***** Excerpt provided *****

Of course, far more consequential than
what Morton Halperin might have done had
he not been in government is what
he may now be doing from a top staff
position on the National Security Council
.
According to press reports, the NSC is
playing a pivotal role in
“reorganizing” U.S.
counterintelligence (CI) activities. For
example, a front-page story in the Washington
Post
on 26 April 1994 disclosed
that:

“The White House, mediating a
bitter dispute between the FBI and
CIA over control of
counterintelligence, is considering a
plan that would transfer key
spy-catching and policy-setting
responsibilities from the CIA to
senior FBI officials….A draft
proposal worked out by the National
Security Council staff…would
institute a series of reforms meant
to speed the early and efficient
detection of foreign spies who have
penetrated the U.S. government.”

The Wall Street Journal
reported three days later that the NSC’s
role would in the future go well beyond
simply brokering adjustments in the U.S.
government’s CI bureaucracy. Henceforth,
it will become an integral part of the
process:

“…The White House is
preparing reforms aimed at tightening
U.S. counter-intelligence efforts.
They include two new bureaucratic
structures, one within the CIA and the
other within the White House’s
National Security Council
,
that are being designed to better
coordinate counterintelligence
efforts. Under an agreement between
the CIA and the FBI, both will be
headed by FBI experts.”

Could It Get Worse?

In the wake of the Ames case, a hard
look at improving U.S.

***** Items *****

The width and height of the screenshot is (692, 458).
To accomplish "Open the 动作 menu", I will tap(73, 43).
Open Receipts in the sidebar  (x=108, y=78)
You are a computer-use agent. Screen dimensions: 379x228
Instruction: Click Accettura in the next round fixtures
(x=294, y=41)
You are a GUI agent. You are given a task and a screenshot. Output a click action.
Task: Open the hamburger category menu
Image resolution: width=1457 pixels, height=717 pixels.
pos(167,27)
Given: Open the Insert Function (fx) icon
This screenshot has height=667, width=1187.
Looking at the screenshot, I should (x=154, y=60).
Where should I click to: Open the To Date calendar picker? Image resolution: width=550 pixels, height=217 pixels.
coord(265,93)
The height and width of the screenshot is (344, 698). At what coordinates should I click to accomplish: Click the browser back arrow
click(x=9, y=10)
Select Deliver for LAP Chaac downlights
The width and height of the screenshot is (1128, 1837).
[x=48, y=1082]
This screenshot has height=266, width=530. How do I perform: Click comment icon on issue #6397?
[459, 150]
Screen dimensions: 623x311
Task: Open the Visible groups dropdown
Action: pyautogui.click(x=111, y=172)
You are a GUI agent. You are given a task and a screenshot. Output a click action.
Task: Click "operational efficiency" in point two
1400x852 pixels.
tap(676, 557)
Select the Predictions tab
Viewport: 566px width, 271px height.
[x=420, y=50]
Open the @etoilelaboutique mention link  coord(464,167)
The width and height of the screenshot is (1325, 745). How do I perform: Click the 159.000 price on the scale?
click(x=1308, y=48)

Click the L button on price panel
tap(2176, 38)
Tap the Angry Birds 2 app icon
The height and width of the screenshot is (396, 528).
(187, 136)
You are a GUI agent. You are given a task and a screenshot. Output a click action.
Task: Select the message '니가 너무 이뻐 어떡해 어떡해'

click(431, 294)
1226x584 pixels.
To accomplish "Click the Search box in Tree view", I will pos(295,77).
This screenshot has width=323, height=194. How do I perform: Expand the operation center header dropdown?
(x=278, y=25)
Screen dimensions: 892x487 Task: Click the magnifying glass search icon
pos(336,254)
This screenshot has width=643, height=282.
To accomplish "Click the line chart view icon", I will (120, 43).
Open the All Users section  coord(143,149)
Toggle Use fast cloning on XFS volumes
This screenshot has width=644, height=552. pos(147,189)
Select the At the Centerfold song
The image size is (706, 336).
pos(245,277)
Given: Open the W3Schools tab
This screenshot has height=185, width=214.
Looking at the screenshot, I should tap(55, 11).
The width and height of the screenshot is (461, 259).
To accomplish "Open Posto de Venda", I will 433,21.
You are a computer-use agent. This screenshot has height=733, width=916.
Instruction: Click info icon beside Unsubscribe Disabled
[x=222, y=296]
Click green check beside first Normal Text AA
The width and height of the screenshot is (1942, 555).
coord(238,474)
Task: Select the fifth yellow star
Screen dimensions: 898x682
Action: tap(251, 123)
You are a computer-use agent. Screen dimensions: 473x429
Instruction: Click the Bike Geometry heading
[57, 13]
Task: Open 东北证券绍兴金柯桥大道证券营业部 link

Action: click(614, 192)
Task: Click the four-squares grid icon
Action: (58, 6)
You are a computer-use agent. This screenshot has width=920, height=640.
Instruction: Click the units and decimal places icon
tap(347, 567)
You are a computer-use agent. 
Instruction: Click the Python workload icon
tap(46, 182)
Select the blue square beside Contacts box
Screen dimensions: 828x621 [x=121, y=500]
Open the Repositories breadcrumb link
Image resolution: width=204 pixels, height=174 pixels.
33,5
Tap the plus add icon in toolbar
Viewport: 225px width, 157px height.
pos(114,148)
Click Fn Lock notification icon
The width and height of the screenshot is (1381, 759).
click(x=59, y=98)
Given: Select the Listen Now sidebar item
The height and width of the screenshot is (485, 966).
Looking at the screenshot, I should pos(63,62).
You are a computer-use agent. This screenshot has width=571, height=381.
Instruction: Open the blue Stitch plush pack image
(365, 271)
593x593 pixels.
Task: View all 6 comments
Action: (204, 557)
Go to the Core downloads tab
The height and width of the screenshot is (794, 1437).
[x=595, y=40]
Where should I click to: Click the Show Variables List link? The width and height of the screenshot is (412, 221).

*****

• [What is needed]: Please duplicate the part of the counterintelligence excerpt that opens with the words containing "government’s CI bureaucracy." and closes with "U.S. counter-intelligence efforts.", without any changes.

• [In response]:
government’s CI bureaucracy. Henceforth,
it will become an integral part of the
process:

“…The White House is
preparing reforms aimed at tightening
U.S. counter-intelligence efforts.